> WORK ITEM
Begin at the line with "Image resolution: width=1389" and output every line through the end of the records, exactly as given. Omit pictures.

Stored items
──────
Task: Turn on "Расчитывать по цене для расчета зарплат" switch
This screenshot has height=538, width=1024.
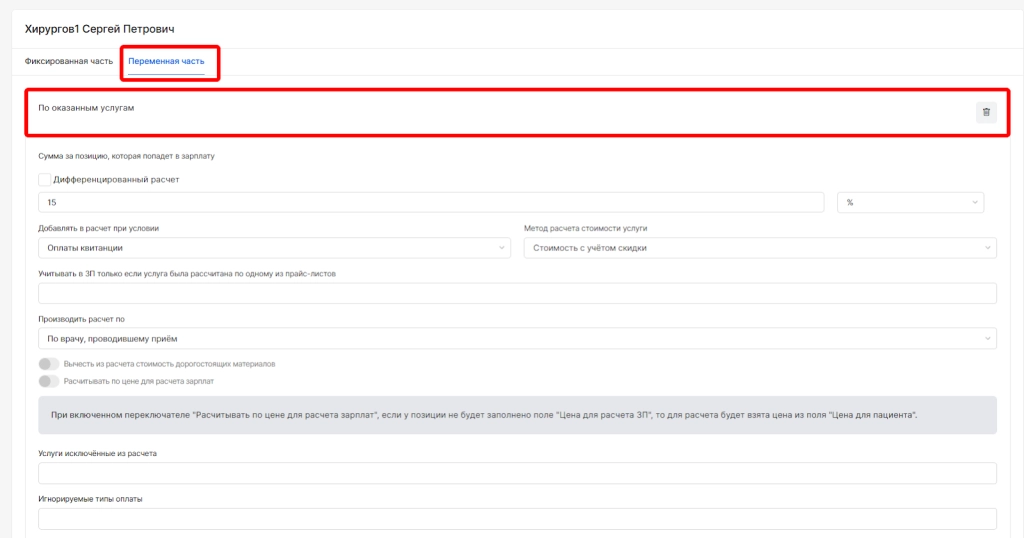Action: 49,381
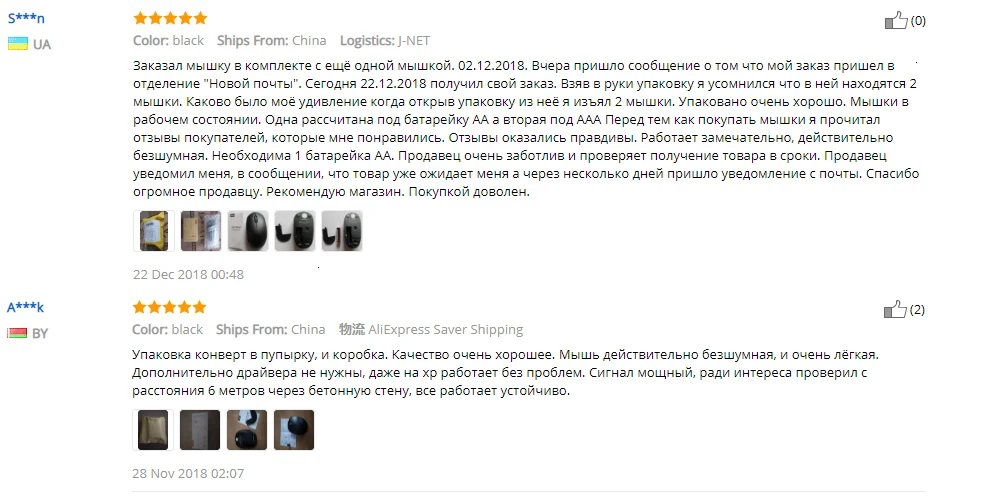This screenshot has width=990, height=500.
Task: Open S***n's fifth review photo
Action: (x=342, y=231)
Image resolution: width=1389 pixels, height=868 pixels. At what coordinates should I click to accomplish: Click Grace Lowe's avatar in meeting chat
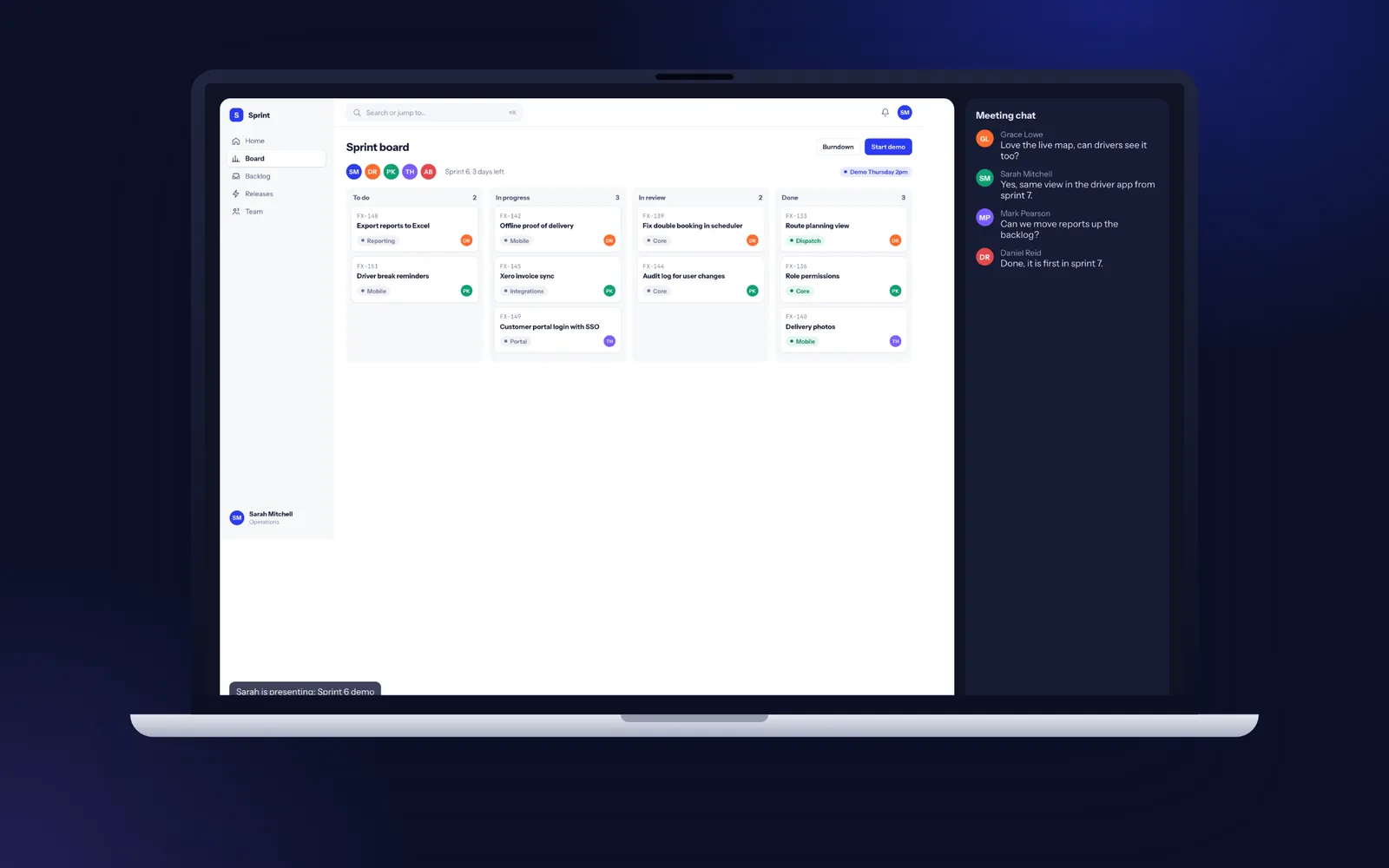tap(984, 139)
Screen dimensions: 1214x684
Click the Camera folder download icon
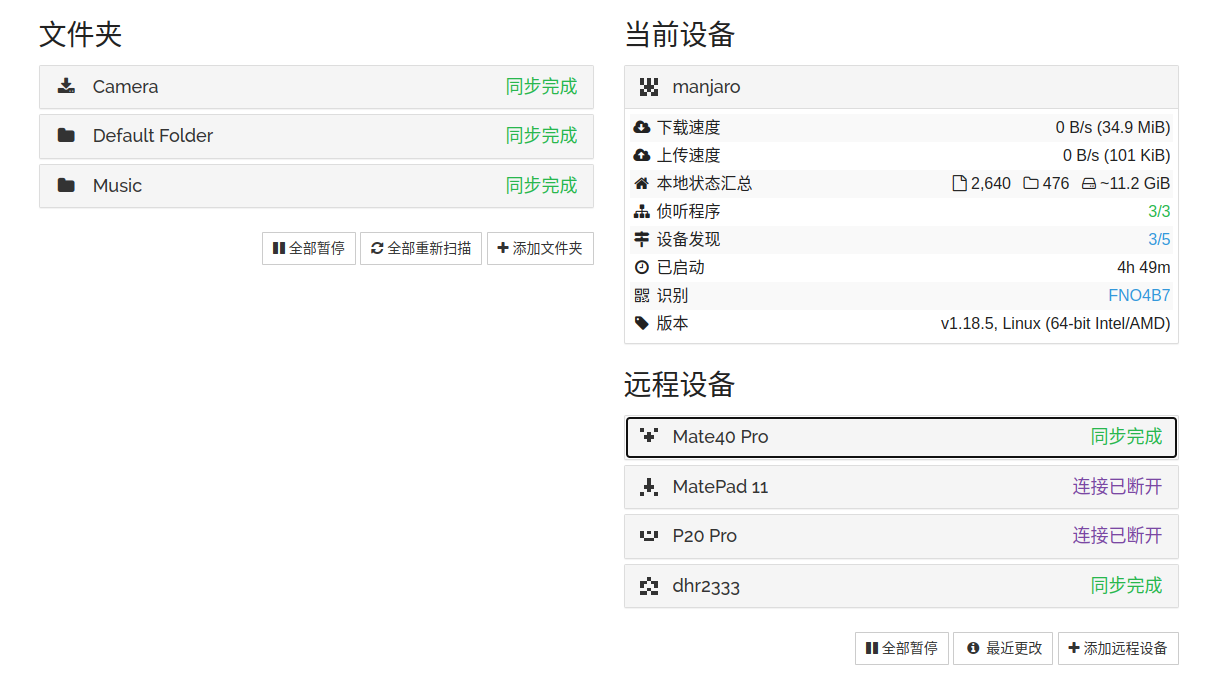(66, 87)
──────
> FINISHED EXERCISE
Image resolution: width=1389 pixels, height=868 pixels. At what coordinates should I click to accomplish: Click Grace Lowe's avatar in meeting chat
tap(984, 139)
Screen dimensions: 1214x684
Click the Camera folder download icon
(66, 87)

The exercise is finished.